La mission d’information estime également que la définition du cadre juridique de l’aide à domicile doit relever d’une approche plus globale et plus précise. En particulier, la coexistence d’un régime d’autorisation et d’un régime d’agrément qualité pour les services d’aide à domicile est difficilement compréhensible pour les usagers et les services. Cette dualité de procédures ne permet pas une régulation rationnelle du secteur. C’est la raison pour laquelle nous souhaitons la suppression du régime d’autorisation.

Dans le domaine de la prise en charge en établissement, la maîtrise du reste à charge reste un axe de réflexion prioritaire. Nous faisons deux propositions.

D’une part, les dépenses d’animation-service social ainsi qu’une part accrue des charges d’agents de service pourraient être transférées sur la partie dépendance.

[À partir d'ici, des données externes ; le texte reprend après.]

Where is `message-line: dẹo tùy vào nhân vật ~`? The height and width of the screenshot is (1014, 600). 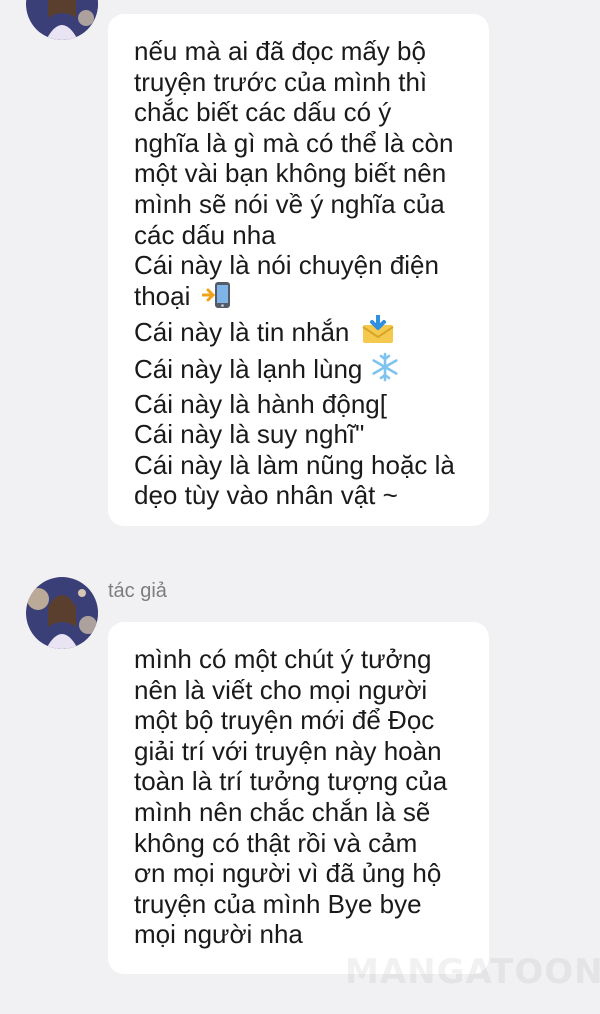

D’autre part, l’intégralité du financement des aides-soignants devrait être basculée vers le tarif soins. Autrement dit, la part de cette dépense que supportent actuellement les départements serait prise en charge par l’assurance maladie. Bien entendu, il faudra veiller que cette dernière reçoive une juste compensation pour éviter de creuser encore davantage son déficit global.

Nous proposons également de mettre en place parallèlement un tarif dégressif de l’APA. Cela permettrait de réduire la dépense pour les personnes disposant de revenus élevés et qui ne supportent pas de reste à charge. Le gain global pour les personnes hébergées en établissement atteindrait 1, 2 milliard d’euros, soit une diminution moyenne de près de 200 euros par mois du reste à charge.

Dans la mesure où, comme je l’ai dit à l’instant, l’assurance maladie verrait a contrario ses charges accrues, il faudrait lui assurer des ressources nouvelles. Dans le domaine de l’efficience de la dépense, d’importants progrès restent donc à accomplir.

Le Parlement a voté, en 2008, une importante réforme de la tarification des EHPAD, laquelle, madame la ministre, n’est pas encore entrée en vigueur, le décret d’application n’étant toujours pas publié, ni approuvé d’ailleurs. J’espère que vous ne prendrez pas prétexte du débat national pour retarder la mise en œuvre d’une réforme adoptée voilà deux ans dans le projet de loi de financement de la sécurité sociale pour 2009.